Banzhaf says that was able to find a volunteer who is very big but still slightly smaller than Garner - about 6 ft 4 in and 300 lbs - and who agreed to stand perfectly still while the professor tried to execute the approved seat belt maneuver on him.

This maneuver requires that the arresting officer extend one of his arms over the perpetrator's [perp's] shoulder while the officer's other arm goes under the perp's opposite armpit.

Then, to use this maneuver to bring a reluctant perp to the ground, the officer clasps or interlocks both his hands across the perp's chest so that the perp can held tightly, and then thrown to the ground.  In other words, the officer's two arms resemble a seat belt holding the perp firmly in place.

At no time is there any intent to choke the victim, or to otherwise restrict his breathing.

The "choke hold" which is prohibited is defined as "any pressure to the throat or windpipe, which may prevent or hinder breathing or reduce intake of air."

Strangely, a key witness for the prosecution, Deputy Inspector Charles Barton, admitted on cross examination that he did not know the definition of the hold which is prohibited, and about which he testified as an expert witness.

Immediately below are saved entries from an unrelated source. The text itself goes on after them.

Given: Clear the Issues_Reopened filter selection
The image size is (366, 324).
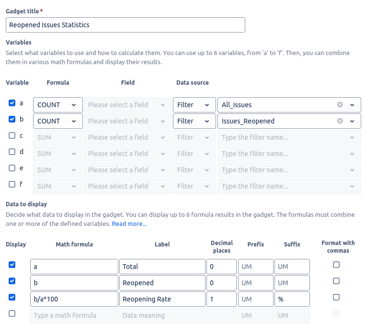Looking at the screenshot, I should [x=340, y=121].
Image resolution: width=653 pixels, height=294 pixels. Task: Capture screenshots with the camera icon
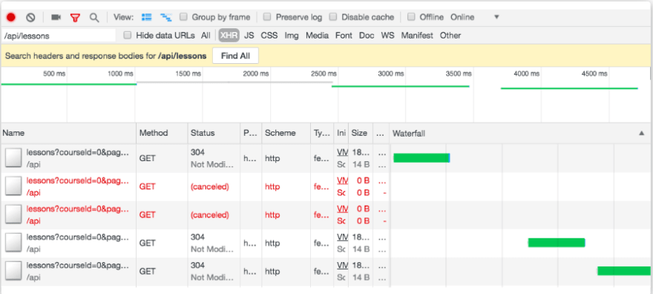pos(56,17)
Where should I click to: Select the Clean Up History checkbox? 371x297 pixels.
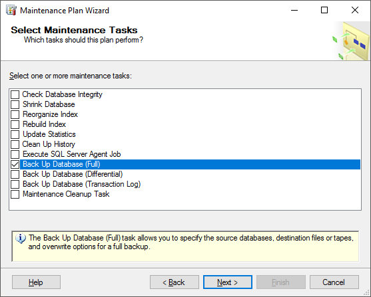(15, 144)
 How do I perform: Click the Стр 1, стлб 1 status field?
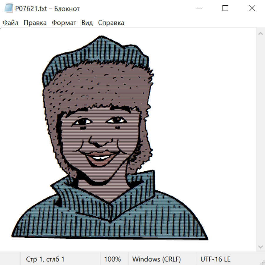pos(45,259)
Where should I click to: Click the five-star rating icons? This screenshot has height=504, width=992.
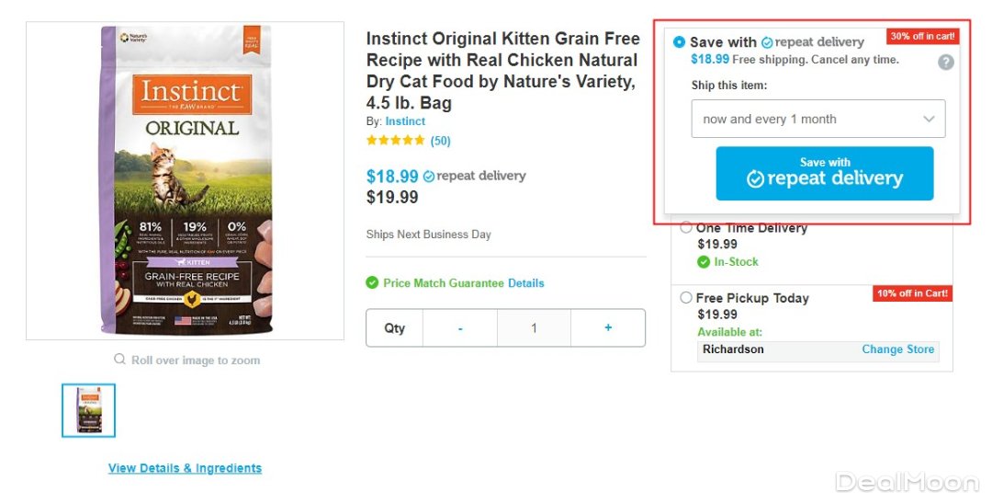[395, 141]
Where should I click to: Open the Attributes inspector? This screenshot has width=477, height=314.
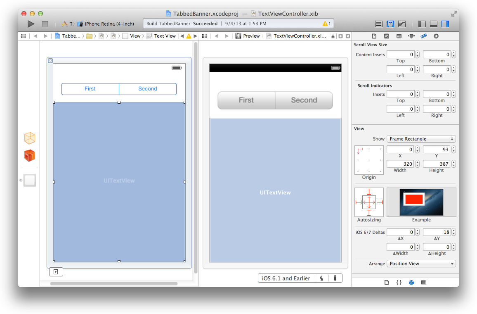411,36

What Banzhaf - who at 5 ft. 10 in. is slightly above average male height - found was that in trying to execute the seat belt maneuver or take down, he could not bring his two hands together, much less securely clasp or interlock them across the perp's chest.  Thus he could not control a perp and throw him to the ground, even though this huge volunteer had agreed not to struggle.

Banzhaf says that, because of the perp's very large chest, he was not able to control him at all, much less lock his hand's together in a simulated seat belt to throw him to the ground.  This meant, Banzhaf says, that he had to suddenly and unexpectedly alter the configuration of his arms in such a way that it might seem to be a choking maneuver.

If, as in Garner's case, the perp had struggled and resisted the seat belt hold being put on him, the officer would have no choice - to protect himself, the other officers, and even Garner from harm, especially from falling into a plate glass window immediately behind them - but to alter the configuration of the approved seat belt hold, argues Banzhaf.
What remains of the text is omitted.